И вот наконец, после бесчисленных отсрочек, придирок и волнений вечером 29 января 1767 года занавес «Комеди Франсез» поднялся, открыв взорам зрителей декорации «Евгении»: имение графа Кларендона в английской глубинке. Бомарше так старался быть точным в деталях, что порой это доходило до смешного: например, первое, что сделал актер, исполнявший роль отца Евгении барона Хартлея, появившись на сцене, так это налил себе мараскина из традиционной бутылки с узким горлышком, оплетенной соломой.
Критик Фрерон написал в «Анне литерер» («Литературный год»): «„Евгения“ была довольно плохо принята публикой можно даже сказать, что этот прием выглядел полным провалом; но затем она с блеском воспряла благодаря сокращениям и поправкам; она долго занимала публику, и этот успех делает честь нашим актерам».

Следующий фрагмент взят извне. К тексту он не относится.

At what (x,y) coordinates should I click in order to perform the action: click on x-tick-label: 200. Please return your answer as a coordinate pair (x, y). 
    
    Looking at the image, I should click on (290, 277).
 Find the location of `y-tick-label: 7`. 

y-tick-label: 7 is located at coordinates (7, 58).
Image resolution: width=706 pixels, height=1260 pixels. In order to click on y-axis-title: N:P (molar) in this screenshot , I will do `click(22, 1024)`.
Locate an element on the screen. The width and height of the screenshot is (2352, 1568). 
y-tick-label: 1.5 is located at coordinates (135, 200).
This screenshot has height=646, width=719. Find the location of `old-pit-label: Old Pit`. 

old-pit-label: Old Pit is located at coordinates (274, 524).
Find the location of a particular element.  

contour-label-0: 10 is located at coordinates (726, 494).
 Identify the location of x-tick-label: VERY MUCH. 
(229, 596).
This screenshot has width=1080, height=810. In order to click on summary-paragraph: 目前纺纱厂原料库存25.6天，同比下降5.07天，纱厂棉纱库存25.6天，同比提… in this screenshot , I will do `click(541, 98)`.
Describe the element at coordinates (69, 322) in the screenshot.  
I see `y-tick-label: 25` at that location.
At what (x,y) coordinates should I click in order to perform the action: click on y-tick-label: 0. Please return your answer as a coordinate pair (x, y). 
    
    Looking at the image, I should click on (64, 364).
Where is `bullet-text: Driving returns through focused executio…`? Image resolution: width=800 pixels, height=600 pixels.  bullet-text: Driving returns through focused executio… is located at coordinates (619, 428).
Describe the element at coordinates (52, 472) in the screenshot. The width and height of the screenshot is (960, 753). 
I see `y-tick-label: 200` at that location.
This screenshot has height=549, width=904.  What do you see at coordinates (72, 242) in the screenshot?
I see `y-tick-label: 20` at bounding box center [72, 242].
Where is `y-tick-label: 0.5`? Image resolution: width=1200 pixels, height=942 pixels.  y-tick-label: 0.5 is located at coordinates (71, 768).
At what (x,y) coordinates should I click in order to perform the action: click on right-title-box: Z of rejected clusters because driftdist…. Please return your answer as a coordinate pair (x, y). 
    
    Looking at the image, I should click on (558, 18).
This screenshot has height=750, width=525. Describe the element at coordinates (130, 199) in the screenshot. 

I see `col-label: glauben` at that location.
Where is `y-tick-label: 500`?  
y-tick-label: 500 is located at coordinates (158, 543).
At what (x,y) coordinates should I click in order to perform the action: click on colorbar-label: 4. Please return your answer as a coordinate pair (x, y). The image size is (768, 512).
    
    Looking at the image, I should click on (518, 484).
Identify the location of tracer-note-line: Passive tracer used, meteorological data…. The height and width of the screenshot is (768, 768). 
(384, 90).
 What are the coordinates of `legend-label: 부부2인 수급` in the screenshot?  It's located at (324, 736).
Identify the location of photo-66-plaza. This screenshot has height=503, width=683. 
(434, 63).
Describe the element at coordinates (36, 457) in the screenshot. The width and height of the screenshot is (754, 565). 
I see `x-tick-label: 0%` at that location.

На самом деле три первых акта пьесы сразу понравились публике, поскольку уже тогда отличались тем живым слогом, который впоследствии принес славу Бомарше, но два последних, затянутых и слезливых, быстро уничтожили хорошее впечатление от начала. Между первым и вторым спектаклями Бомарше переделал текст двух последних актов.
Талант и очарование молодой актрисы Долиньи, которая позже исполняла роль Розины в «Севильском цирюльнике», а потом роль графини Альмавива в «Женитьбе Фигаро», спасли «Евгению». Публика приняла наконец пьесу, но критика не оставляла ее в покое. Известен весьма недоброжелательный отзыв барона Гримма, назвавшего Бомарше «дилетантом, которому пришла в голову весьма неуместная фантазия вообразить себя писателем». «Я не имею чести знать его лично, — писал Гримм, — но мне говорили, что его самодовольству и самомнению нет равных. Этот человек никогда ничего не создаст, даже посредственного».
Фрерон отказался от присланного ему Бомарше пригласительного билета на спектакль, но он был на премьере и как добросовестный критик обещал посмотреть и переделанный вариант «Евгении». Свое обещание он выполнил, после чего опубликовал вполне объективный отчет, где перечислил как сильные, так и слабые стороны пьесы и отметил, что если первые три акта ее свидетельствовали о драматургическом мастерстве автора, то два последних даже после переделки не шли ни в какое сравнение с ними, то есть мнение критика о «Евгении» осталось неизменным.
Несмотря на все ее недостатки и уязвимые места, «Евгения» стала популярной не только во Франции, но и в Англии, где актер Гаррик поставил ее под названием «The School for Rakes» («Школа разврата»).
Дебют Бомарше в театре принес ему успех, пусть не оглушительный, но вселяющий надежды. А в голове его уже зрел замысел новой пьесы. Она появилась на сцене лишь спустя три года, и три этих года были полны забот — финансовых, матримониальных и творческих, притом что одновременно наш герой был замешан в самых разных интригах.
Глава 14
ШИНОНСКИЙ ЛЕС (1767–1768)
Благосклонность дочерей Людовика XV к Бомарше становилась все призрачнее, и он, словно предвидя, что судьба готовит ему новые испытания, завел весьма ценную для себя дружбу с начальником полиции г-ном де Сартином, будущим морским министром Людовика XVI. Поводом для их сближения стало одно из тех трагикомических происшествий, которыми был усеян весь жизненный путь Бомарше. Несмотря на разрыв с Полиной Ле Бретон и крах надежд на богатое приданое, Пьер Огюстен продолжал жить на широкую ногу и держал чернокожего лакея, который всегда стоял в ливрее на запятках его кареты во время выездов.
Однажды, когда Бомарше направлялся в Лувр на очередное заседание суда, его карету остановил судебный пристав и арестовал этого лакея под тем предлогом, что тот незаконно состоит на службе и на самом деле является беглым рабом, принадлежащим г-ну де Шайу, бывшему королевскому наместнику на Мартинике. Побагровев от ярости, Бомарше бросился на пристава, пытаясь отбить своего чернокожего слугу. Вскоре все они оказались в полицейском участке, где Пьер Огюстен «вновь принялся оскорблять представителя власти в самых грубых и непристойных выражениях». Его поведение было зафиксировано в полицейском протоколе.
Прибыв наконец в Лувр и заняв место рядом с другими судьями, Пьер Огюстен осознал непристойность своего поведения: как он мог себе позволить подобное! Он, королевский судья, опустился до того, что оскорблял и набрасывался с кулаками на находившегося при исполнении судебного пристава, действовавшего согласно ордеру на арест. Если бы делу дали ход, Бомарше потерял бы свое место в охотничьем суде и лишился уважения общества.